Damage assessment of Libya 2023 floods using Object-based and Pixel-based classifications
Keywords: Remote Sensing, Change Detection, Damage Assessment, Disaster Management, OBIA, Pixel-based image analysis
Abstract. On September 11, 2023 the city of Derna in Libya experienced catastrophic flooding due to heavy rains from storm Daniel, The collapse of two dams led to widespread city flooding, causing extensive damage and loss of lives. This study employs a remote sensing approach, incorporating different methods, such as object-based image analysis (OBIA), pixel-based classification, and change detection, to assess flood damage in the city of Derna in the aftermath of Storm Daniel. The analysis focuses on post-flood changes in land cover classes, including built-up areas, roads, vegetation, bareland, and water bodies. Quantitative analysis revealed 111,400 m2 of land cover alterations, with 30,350 m2 of roads submerged in waterbodies—the most severely impacted infrastructure.
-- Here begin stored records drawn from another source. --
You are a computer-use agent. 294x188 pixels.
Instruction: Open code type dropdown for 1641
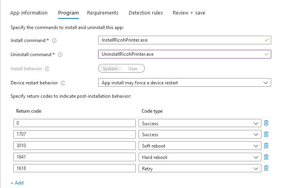pyautogui.click(x=199, y=157)

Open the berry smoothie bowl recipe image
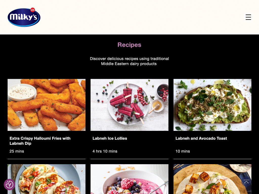pyautogui.click(x=130, y=179)
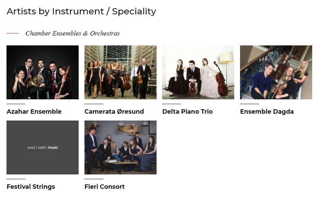Select the Chamber Ensembles & Orchestras section title
This screenshot has width=318, height=198.
click(x=72, y=33)
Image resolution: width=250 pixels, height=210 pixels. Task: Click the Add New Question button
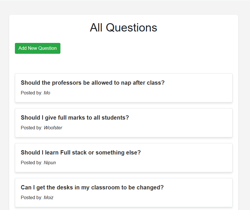38,48
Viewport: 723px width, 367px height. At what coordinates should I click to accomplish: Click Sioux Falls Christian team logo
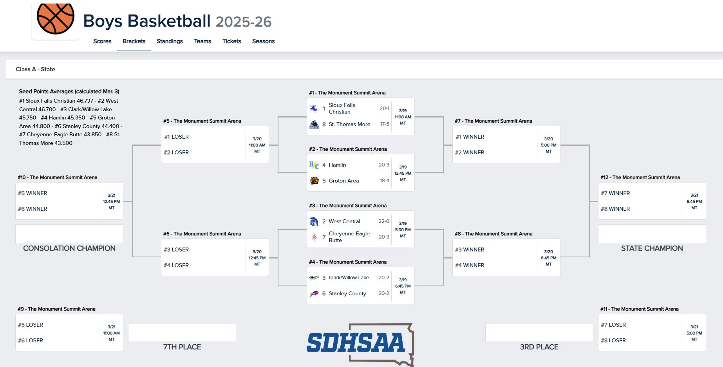tap(314, 108)
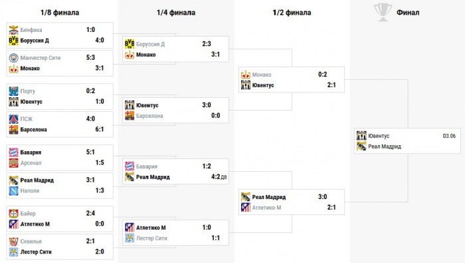Click the Sevilla crest icon
This screenshot has height=263, width=465.
pos(13,242)
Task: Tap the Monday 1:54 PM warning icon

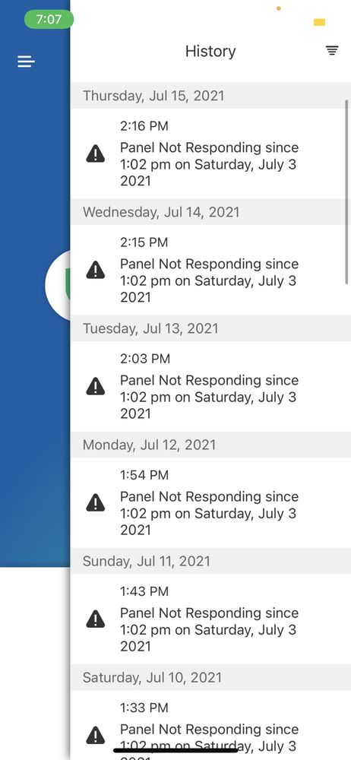Action: [96, 502]
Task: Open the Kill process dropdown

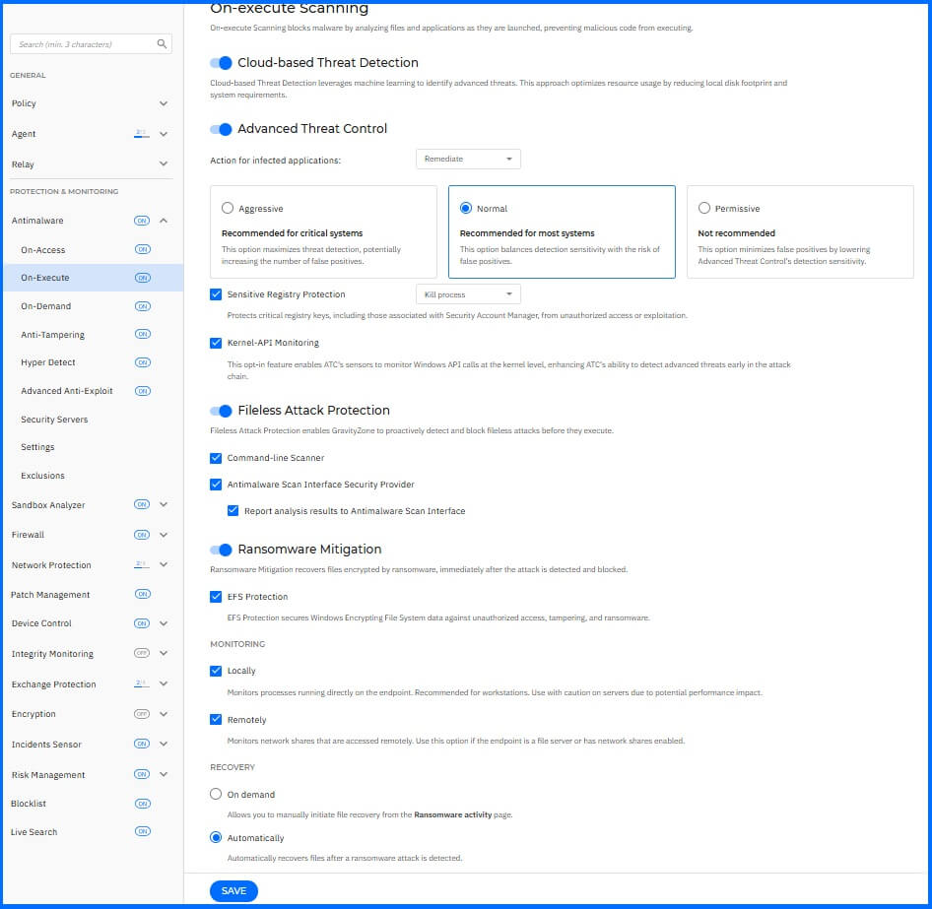Action: point(468,293)
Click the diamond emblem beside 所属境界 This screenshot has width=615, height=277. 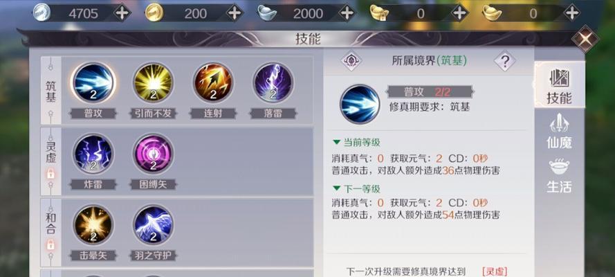pos(351,61)
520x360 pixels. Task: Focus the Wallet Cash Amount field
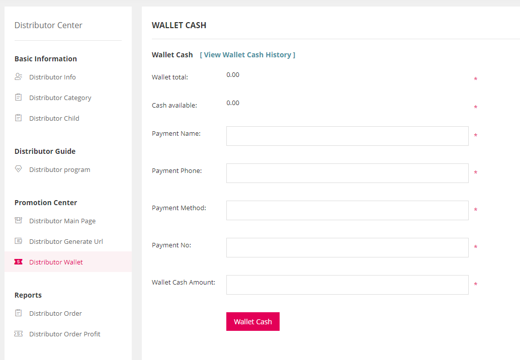pyautogui.click(x=347, y=285)
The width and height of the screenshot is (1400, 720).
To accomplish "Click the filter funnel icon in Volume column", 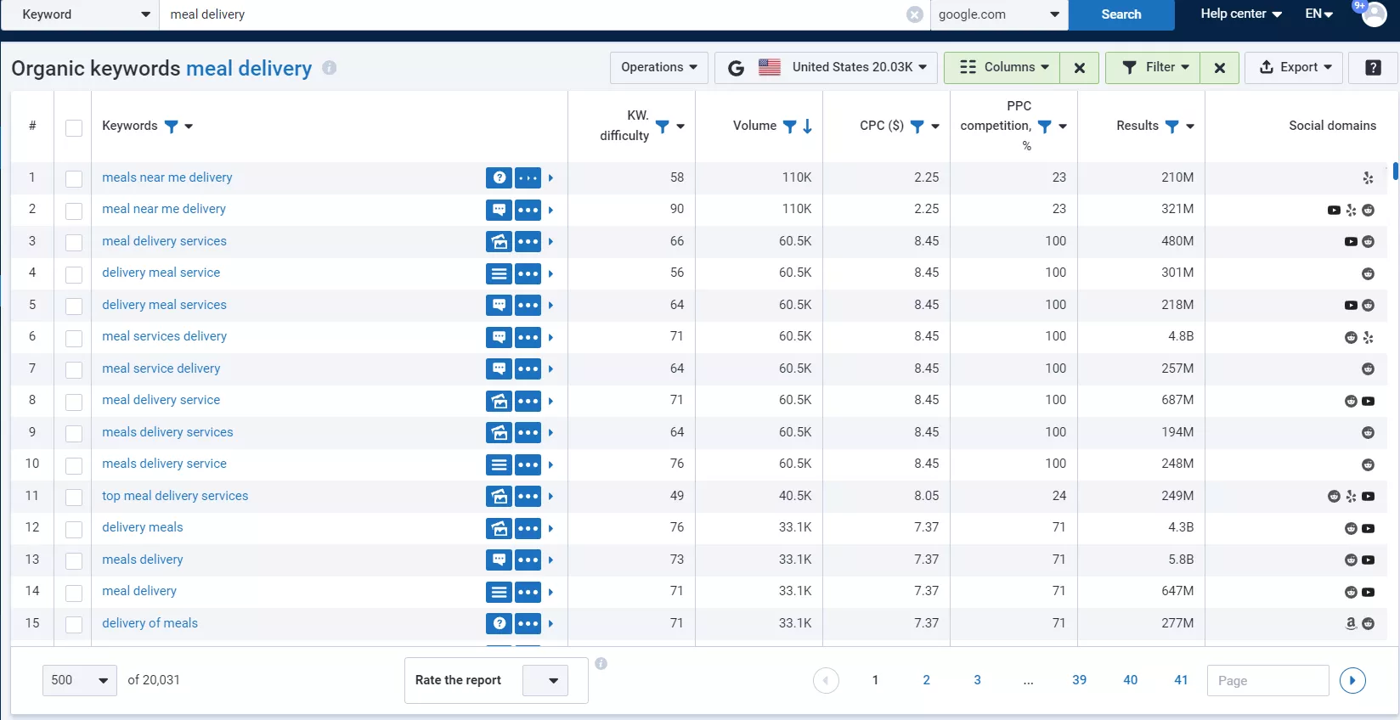I will [x=789, y=127].
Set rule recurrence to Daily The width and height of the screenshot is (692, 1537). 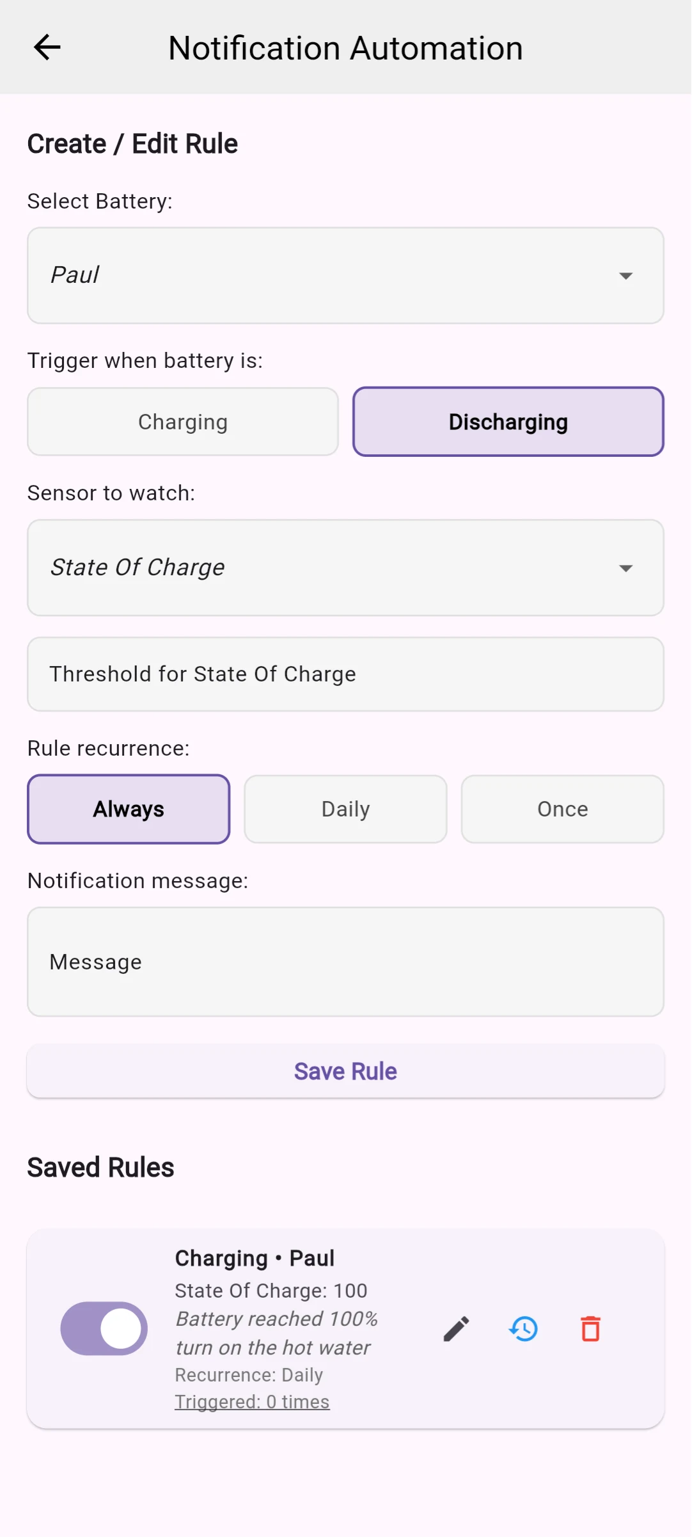345,809
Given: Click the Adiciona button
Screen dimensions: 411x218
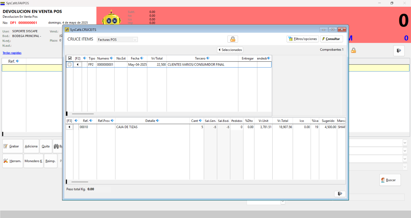Looking at the screenshot, I should coord(31,146).
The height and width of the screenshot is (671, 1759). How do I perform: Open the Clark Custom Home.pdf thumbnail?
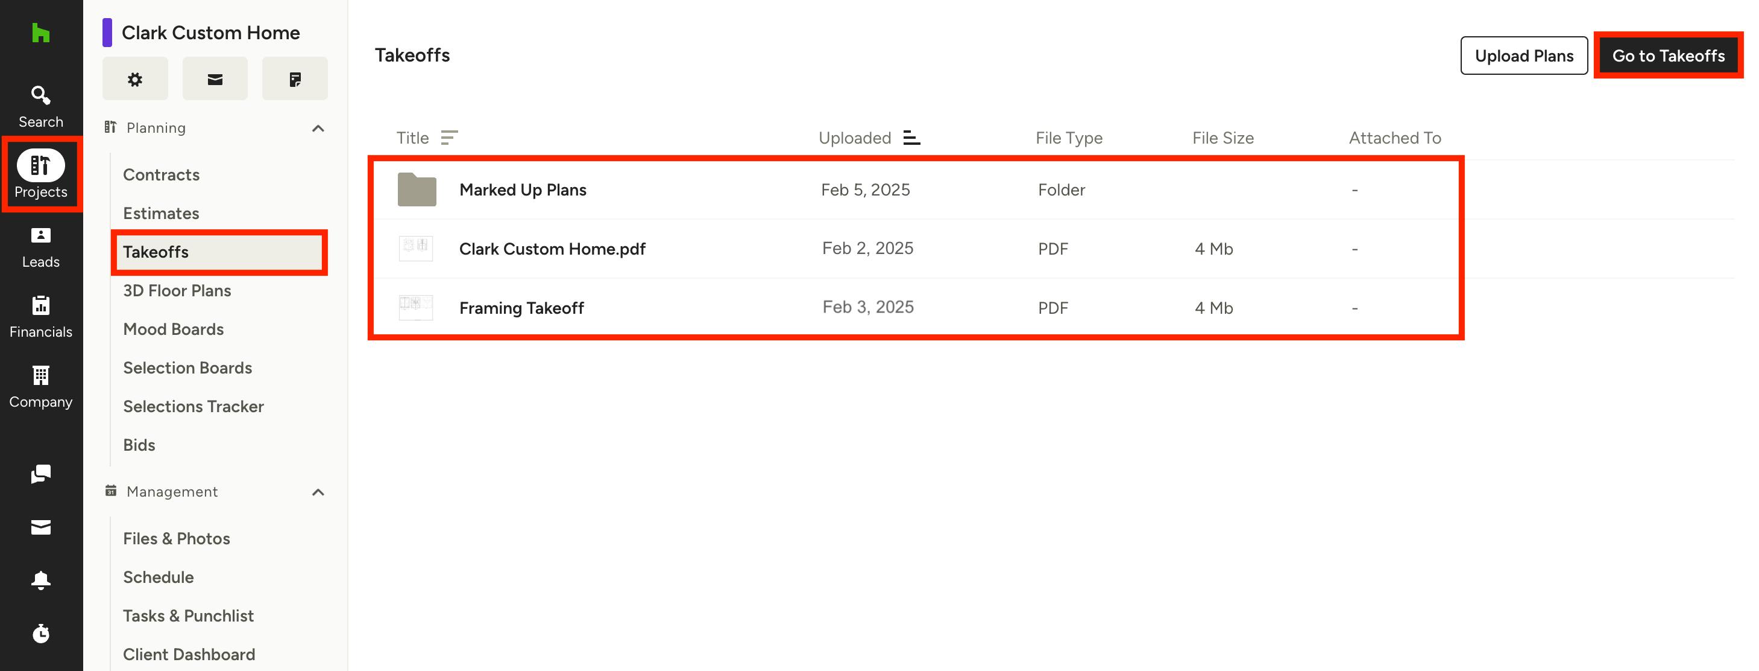416,249
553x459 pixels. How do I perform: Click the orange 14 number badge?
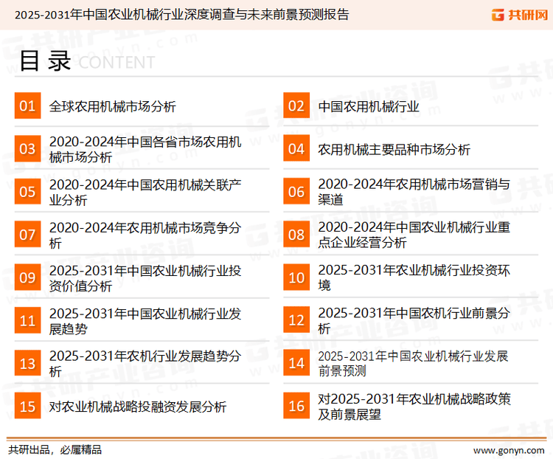click(x=296, y=363)
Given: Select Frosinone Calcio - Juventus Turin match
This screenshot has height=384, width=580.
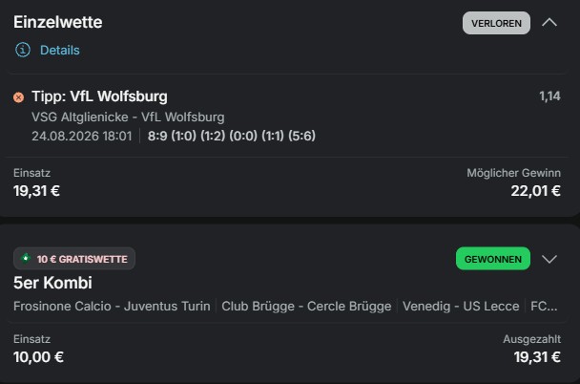Looking at the screenshot, I should click(112, 307).
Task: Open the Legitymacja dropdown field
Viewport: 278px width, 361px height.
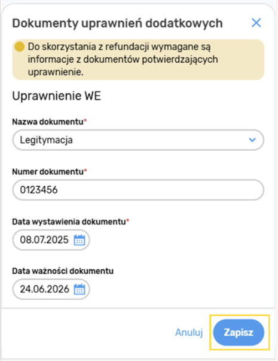Action: tap(138, 140)
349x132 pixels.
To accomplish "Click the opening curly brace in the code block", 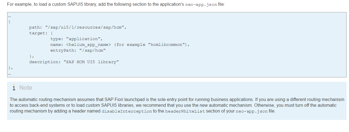I will click(9, 22).
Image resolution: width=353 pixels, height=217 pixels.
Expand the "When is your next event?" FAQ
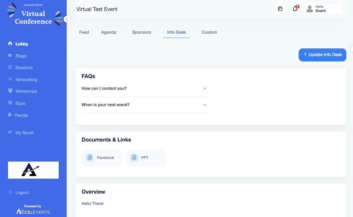click(x=205, y=105)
Thematic maps and statistics (e.g., 19,624 m2 of built-up areas submerged) provide actionable insights for prioritizing recovery efforts. This research provides valuable insights for decision-makers focusing on resilient urban recovery efforts. Using remote sensing, the study assessed damages to key urban elements, including residential structures, transportation networks, and vegetation cover. The findings highlight the widespread devastation caused by the floods, with roads and buildings identified as the most severely impacted infrastructure. The study's recommendations aim to support local and national governments in effectively allocating resources for both structural and non-structural flood mitigation strategies.